Up to and including the line with "Paintball Pamiers (635, 1044)", restate the material below word for word, beginning with its first line.

**Data for review**
..............................

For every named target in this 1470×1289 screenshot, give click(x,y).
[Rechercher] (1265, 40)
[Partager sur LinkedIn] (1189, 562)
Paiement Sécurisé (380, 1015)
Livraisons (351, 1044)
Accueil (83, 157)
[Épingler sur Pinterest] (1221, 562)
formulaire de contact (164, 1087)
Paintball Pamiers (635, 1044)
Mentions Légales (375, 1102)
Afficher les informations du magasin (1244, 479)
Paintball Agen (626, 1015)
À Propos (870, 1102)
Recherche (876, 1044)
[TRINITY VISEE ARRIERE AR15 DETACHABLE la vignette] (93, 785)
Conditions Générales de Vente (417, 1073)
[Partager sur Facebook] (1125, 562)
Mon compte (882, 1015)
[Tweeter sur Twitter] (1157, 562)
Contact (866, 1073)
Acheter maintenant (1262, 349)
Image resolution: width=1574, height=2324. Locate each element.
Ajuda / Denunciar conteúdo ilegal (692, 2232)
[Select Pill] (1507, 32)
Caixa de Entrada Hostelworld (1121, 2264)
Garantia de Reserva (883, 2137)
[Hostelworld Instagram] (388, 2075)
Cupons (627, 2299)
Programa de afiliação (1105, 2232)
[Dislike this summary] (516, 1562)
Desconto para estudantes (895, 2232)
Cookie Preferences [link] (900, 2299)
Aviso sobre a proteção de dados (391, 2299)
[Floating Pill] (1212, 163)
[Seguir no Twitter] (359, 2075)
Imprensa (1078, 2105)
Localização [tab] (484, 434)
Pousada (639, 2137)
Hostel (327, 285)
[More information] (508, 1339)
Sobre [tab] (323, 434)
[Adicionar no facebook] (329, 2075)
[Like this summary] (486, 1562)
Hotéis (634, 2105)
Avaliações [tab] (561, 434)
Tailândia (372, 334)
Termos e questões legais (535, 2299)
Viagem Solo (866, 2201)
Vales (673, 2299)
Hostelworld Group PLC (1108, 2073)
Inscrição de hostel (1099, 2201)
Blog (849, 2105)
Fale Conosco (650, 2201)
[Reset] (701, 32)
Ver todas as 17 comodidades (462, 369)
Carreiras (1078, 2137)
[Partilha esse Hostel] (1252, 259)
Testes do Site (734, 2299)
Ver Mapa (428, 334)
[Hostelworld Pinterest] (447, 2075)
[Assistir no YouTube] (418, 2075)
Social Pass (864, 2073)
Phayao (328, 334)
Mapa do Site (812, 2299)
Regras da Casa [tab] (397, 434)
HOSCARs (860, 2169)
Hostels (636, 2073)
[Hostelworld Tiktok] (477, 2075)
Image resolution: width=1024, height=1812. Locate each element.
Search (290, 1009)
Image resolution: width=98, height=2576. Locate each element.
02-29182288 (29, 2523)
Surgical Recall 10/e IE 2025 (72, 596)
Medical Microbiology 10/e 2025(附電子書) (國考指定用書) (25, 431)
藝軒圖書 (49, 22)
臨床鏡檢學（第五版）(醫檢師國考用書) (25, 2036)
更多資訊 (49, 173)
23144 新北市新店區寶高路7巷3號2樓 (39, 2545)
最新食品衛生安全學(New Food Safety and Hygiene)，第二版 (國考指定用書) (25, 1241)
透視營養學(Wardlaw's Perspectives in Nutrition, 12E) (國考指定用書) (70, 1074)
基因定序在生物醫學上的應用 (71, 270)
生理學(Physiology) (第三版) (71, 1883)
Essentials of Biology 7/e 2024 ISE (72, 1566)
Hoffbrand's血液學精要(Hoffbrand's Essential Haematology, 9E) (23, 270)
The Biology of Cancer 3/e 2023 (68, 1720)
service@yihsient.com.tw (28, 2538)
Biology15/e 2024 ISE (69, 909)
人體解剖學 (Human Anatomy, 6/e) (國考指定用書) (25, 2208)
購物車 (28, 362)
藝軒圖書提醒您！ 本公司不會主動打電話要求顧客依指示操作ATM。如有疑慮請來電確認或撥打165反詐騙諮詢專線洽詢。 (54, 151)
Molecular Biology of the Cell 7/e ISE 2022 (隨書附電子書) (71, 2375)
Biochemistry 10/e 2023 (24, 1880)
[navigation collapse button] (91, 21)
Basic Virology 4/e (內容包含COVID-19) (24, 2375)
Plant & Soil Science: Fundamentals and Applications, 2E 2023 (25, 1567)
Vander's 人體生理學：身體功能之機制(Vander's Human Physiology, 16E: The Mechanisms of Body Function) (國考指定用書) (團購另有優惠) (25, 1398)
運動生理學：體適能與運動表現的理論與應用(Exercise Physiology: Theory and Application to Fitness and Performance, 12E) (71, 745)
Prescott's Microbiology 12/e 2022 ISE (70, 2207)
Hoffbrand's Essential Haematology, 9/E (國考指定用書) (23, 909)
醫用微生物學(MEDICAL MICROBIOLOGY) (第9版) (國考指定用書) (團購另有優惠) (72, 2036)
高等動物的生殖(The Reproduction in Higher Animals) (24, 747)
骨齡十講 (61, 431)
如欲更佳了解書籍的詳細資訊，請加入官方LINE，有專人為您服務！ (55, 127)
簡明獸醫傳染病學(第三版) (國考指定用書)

..............................

**Answer below**
For every named target in this 1470×1289 screenshot, give click(x,y).
[Rechercher] (1265, 40)
[Partager sur LinkedIn] (1189, 562)
Paiement Sécurisé (380, 1015)
Livraisons (351, 1044)
Accueil (83, 157)
[Épingler sur Pinterest] (1221, 562)
formulaire de contact (164, 1087)
Paintball Pamiers (635, 1044)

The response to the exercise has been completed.